Thereafter, a linear graph of gait measurement data is constructed for each pattern, and at the time of evaluation, the number of steps, which is the gait measurement data of absolute value analysis, movement distance per unit time, average movement speed, stride length of each foot, support time and angle of each foot, swing time Compare two or more variables among (swing time), stance time, splay of both feet, and weight distribution by unilateral and bilateral parts.

As a result of the comparison, when a predetermined third ratio or more falls from the previous evaluation time point, it is classified as abnormal as the second boundary range. For example, the third predetermined ratio may be 20%.

Absolute value analysis for both feet classifies the deteriorating state among the abnormal range, which is the classified second boundary range.

A criterion for classifying a deteriorating state is, in one embodiment, classifying it as a deteriorating state when it falls by more than a predetermined fourth predetermined ratio of the baseline, which is the first gait measurement data. For example, the fourth predetermined ratio may be 50%.

The criterion for classifying the deteriorating state, in another embodiment, is classified as a deteriorating state when the speed of the slow gait exceeds the first predetermined speed or the maximum value of the gait speed is less than the second predetermined speed. For example, a first predetermined speed may be 0.4 m/s, and a second predetermined speed may be 0.8 m/s.

The analysis of the relative values of both feet among the results of the gait measurement data analysis is to analyze the difference or ratio of both feet.In the gait measurement data, the stride length of each foot, the support time and angle of each foot, the swing time, and the stance time ( stance time), the spread of both feet, and weight distribution by unilateral and bilateral regions.

For the analysis of the relative values for both feet, as described above, the average value derived from the gait measurement data at predetermined intervals is stored, and the relative value is based on the baseline, which is the first gait measurement data at the time of evaluation. Compare two or more variables among the gait measurement data of the analysis: stride length of each foot, support time and angle of each foot, swing time, stance time, spread of both feet, and weight distribution by unilateral and bilateral parts. .

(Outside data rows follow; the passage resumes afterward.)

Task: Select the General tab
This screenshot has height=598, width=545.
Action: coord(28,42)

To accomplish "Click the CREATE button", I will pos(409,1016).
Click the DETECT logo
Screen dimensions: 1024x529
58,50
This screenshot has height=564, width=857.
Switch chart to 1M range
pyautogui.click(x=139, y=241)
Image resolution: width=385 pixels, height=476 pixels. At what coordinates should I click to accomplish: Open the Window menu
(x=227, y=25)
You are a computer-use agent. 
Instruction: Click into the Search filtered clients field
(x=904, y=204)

Relative value analysis for both feet, as described above, stores the average value derived from the gait measurement data at predetermined time intervals, and based on the reference value, which is the first gait measurement data from the evaluation starting point. If it changes by more than a predetermined fifth predetermined ratio, it is classified as abnormal as the second boundary range. For example, the fifth predetermined ratio may be 30%.

Relative value analysis for both feet, in another embodiment, stores the average value derived from the gait measurement data at predetermined predetermined time intervals, and when the change is more than a predetermined sixth predetermined ratio from the time of the immediately previous evaluation, the second boundary range Classified as abnormal as For example, the sixth predetermined ratio may be 10%.

In addition, after analyzing the relative values of both feet through the above-described embodiments, when classified as abnormal as the second boundary range, whether the patient's gait measurement data is in a deteriorating state is determined based on the analysis of the absolute values for both feet. Can be determined.

In step S170 of the computer presenting the treatment direction, the computer presents the treatment direction based on the result of analyzing the gait measurement data.

The treatment direction is, as an example, whether to maintain the existing treatment method, whether to change the treatment method, and if so, the treatment method to be changed, whether to stop the treatment, whether to change the drug, and the type of drug to be changed if the drug is changed. , Whether or not the drug is reduced or increased, and the amount of the drug is changed if the drug is reduced or increased.

In addition, in addition to the above-described embodiments, all matters that can be changed or determined in the treatment direction may be included.

3 is a flowchart illustrating a method of monitoring a patient's condition when further physical data is obtained by analyzing gait measurement data according to the present invention.

Referring to FIG. 3, the method for monitoring a patient's condition based on gait measurement data according to an embodiment of the present invention further includes a step S160 of obtaining body data of the patient by the computer.

In the step S160 of acquiring the patient's body data by the computer, when the result of analyzing the gait measurement data falls within the second boundary range, which is a predetermined area, the computer acquires the patient's body data.

That is, in the step of deriving the gait measurement data analysis result by the computer (S150), if the gait measurement data analysis result falls within the second boundary range classified as abnormal, the computer acquires the patient's body data, otherwise, , The computer does not acquire the patient's body data.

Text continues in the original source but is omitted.